§ **Faça o seguinte**
1: Responda, com base no texto sobre a decisão do TRF1:
(a) Qual turma do tribunal rejeitou o recurso do MPF?
(b) Quantos contratos a ação questionava?
(c) Segundo o acórdão, em que se baseou a análise usada para indicar sobrepreço?
2: Prossiga o texto sobre a decisão do TRF1 a partir do ponto em que ele termina.

§ **Texto para análise**
▽

TRF1 rejeita recurso do MPF e mantém improcedência de ação contra José Ronaldo e ex-gestores
A Terceira Turma do Tribunal Regional Federal da 1ª Região (TRF1) rejeitou, por unanimidade, recurso apresentado pelo Ministério Público Federal (MPF) e manteve a decisão que julgou improcedente uma ação por improbidade administrativa contra o ex-prefeito de Feira de Santana José Ronaldo de Carvalho, Denise Lima Mascarenhas e Antônio Rosa de Assis.
A ação questionava três contratos firmados para a prestação de serviços na saúde municipal, decorrentes do Pregão Presencial nº 001/2014 e das Concorrências Públicas nº 006/2015 e nº 003/2016. O MPF apontava supostas irregularidades, como sobrepreço, pagamentos em duplicidade e divergências nos registros de profissionais vinculados à Coofsaúde.
No julgamento, o TRF1 considerou que não foram apresentadas provas suficientes de superfaturamento, pagamento por serviços não prestados, direcionamento das licitações ou atuação intencional dos réus. Segundo o acórdão, a análise utilizada para indicar sobrepreço se baseou na composição interna dos custos da cooperativa, sem uma comparação objetiva com os preços praticados no mercado.

△

§ **Dados fornecidos**
▽

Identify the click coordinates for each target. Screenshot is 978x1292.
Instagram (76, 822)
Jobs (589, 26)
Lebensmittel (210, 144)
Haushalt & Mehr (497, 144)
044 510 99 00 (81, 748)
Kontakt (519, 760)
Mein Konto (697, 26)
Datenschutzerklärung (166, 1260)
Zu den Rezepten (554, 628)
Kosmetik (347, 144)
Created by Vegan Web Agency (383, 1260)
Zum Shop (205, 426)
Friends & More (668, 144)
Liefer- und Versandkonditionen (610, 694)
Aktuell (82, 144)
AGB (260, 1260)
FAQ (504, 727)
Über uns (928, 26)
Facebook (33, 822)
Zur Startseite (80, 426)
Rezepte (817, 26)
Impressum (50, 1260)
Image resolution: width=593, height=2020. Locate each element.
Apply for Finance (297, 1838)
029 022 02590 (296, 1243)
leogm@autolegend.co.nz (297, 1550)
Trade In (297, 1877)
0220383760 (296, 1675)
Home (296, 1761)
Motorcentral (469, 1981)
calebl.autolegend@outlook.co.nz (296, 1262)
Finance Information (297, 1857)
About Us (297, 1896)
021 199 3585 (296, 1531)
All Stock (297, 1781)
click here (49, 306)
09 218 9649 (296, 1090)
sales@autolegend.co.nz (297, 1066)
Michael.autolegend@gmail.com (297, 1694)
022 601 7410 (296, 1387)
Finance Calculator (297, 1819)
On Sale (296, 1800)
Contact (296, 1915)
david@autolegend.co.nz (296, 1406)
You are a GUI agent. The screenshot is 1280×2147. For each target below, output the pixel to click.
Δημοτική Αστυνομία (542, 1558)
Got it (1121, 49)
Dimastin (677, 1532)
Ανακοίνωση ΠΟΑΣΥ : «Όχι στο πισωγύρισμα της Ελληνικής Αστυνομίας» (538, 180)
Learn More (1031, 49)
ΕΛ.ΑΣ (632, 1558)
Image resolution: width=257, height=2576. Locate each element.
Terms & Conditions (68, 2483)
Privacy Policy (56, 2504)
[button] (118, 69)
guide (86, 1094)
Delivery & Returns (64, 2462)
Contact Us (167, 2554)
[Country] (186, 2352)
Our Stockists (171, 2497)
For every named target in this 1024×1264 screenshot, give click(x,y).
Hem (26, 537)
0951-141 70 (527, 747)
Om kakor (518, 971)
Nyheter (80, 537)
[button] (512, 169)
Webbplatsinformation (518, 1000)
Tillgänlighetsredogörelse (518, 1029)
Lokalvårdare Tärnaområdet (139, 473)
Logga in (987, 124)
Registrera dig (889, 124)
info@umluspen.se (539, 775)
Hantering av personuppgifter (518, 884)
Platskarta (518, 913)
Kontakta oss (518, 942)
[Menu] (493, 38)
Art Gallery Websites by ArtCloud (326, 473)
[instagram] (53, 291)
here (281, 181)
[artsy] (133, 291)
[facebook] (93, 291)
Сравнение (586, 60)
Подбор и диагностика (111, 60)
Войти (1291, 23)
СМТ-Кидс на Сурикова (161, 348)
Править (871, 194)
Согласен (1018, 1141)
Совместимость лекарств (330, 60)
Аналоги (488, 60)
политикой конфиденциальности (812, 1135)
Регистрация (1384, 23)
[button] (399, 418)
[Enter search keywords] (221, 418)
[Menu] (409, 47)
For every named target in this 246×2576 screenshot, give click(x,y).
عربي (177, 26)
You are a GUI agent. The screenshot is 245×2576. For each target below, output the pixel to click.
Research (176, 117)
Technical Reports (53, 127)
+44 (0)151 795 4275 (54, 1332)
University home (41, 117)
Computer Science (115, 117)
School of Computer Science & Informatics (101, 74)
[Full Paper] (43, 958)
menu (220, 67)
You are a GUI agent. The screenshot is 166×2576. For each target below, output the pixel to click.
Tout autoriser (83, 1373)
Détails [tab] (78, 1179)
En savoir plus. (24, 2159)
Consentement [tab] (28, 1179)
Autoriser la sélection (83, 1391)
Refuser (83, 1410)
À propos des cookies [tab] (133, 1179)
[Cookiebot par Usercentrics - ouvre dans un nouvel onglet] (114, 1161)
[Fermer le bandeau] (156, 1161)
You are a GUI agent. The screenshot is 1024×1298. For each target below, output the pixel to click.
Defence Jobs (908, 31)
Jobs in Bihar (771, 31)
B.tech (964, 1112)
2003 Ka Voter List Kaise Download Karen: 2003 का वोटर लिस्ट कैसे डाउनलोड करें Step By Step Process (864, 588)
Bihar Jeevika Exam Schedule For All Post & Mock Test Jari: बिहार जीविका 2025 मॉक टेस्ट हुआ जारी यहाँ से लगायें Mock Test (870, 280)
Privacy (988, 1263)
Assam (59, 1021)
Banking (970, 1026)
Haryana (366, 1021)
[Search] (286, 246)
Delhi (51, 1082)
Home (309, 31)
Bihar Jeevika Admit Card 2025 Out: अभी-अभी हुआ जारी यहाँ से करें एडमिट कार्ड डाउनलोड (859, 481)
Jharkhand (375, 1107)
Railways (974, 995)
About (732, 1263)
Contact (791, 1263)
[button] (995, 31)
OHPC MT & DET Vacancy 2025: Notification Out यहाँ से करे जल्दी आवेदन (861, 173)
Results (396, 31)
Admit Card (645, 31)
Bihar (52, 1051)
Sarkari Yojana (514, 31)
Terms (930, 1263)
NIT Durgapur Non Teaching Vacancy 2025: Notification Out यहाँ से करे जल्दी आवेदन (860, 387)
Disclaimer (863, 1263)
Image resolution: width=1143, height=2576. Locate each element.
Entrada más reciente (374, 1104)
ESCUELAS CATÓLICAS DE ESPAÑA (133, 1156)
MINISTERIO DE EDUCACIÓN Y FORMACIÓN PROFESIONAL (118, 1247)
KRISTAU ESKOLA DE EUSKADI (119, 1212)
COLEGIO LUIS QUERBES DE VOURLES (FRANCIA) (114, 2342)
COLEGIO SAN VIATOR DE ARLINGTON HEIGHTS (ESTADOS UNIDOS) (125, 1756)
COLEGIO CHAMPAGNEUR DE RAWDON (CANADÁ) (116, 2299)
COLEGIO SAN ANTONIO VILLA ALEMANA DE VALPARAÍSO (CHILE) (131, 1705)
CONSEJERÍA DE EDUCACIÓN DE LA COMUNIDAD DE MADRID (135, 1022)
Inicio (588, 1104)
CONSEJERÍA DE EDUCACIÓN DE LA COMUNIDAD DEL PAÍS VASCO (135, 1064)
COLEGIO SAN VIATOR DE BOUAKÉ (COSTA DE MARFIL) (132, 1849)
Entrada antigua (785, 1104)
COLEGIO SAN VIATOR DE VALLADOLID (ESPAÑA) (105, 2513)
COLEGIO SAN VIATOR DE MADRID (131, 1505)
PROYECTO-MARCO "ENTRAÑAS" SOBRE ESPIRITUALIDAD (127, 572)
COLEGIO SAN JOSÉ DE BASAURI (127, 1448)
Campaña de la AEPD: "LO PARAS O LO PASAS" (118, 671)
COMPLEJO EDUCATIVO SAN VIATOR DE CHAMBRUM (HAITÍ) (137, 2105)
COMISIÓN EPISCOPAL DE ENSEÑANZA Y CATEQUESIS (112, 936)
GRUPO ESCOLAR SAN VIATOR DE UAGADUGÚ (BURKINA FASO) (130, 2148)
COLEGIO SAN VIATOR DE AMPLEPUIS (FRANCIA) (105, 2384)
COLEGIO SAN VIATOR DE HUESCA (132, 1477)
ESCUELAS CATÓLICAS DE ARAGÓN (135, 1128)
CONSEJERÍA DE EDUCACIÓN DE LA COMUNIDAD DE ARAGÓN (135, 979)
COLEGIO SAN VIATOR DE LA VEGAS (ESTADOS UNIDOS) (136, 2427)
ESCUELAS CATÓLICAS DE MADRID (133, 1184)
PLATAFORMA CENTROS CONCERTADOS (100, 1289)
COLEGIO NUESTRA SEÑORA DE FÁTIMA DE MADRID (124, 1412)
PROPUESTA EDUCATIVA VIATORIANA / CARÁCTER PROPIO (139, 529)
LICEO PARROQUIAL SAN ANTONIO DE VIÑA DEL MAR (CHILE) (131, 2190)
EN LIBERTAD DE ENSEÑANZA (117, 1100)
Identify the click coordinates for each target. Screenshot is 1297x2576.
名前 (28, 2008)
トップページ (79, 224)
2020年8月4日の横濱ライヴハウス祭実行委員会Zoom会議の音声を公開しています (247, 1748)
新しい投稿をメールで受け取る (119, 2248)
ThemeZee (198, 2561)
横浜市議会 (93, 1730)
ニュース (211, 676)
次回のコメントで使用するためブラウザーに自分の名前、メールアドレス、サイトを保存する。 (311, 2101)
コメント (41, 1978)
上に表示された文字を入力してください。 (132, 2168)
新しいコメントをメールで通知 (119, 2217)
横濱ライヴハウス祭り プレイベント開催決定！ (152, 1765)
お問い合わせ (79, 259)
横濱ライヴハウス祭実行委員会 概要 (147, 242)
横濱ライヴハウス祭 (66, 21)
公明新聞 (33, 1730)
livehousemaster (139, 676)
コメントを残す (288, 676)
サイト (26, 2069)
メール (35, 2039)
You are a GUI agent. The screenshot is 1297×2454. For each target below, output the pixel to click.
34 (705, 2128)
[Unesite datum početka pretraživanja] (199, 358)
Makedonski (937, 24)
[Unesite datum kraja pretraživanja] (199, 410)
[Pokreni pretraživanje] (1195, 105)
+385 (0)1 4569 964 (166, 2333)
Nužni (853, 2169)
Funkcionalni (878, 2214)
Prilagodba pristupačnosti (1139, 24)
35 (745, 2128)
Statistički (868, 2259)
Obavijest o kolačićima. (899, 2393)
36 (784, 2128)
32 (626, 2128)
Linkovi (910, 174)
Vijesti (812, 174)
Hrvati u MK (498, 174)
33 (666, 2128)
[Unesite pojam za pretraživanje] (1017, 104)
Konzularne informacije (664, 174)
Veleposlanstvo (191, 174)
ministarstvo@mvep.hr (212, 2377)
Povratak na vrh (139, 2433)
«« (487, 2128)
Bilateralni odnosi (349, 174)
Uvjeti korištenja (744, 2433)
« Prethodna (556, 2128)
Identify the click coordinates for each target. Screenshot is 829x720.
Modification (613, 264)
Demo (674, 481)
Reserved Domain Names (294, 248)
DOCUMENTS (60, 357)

△

§ **Respostas por tarefa**
1:
(a) A Terceira Turma do Tribunal Regional Federal da 1ª Região.
(b) Três contratos.
(c) Na composição interna dos custos da cooperativa, sem uma comparação objetiva com os preços praticados no mercado.

2:
O tribunal também destacou que os depoimentos colhidos durante o processo confirmaram a execução regular dos contratos. Para os magistrados, a repetição de nomes em registros de pagamento poderia estar relacionada à atuação dos profissionais em diferentes unidades, programas ou funções da rede municipal de saúde.
Ao rejeitar os embargos do MPF, o colegiado reafirmou que a condenação por improbidade exige a comprovação conjunta de dolo específico e dano efetivo aos cofres públicos. Como esses requisitos não foram demonstrados, também foi afastada a possibilidade de ressarcimento ao erário com base nos mesmos fatos. A decisão foi tomada em sessão virtual realizada entre os dias 17 e 24 de agosto de 2026.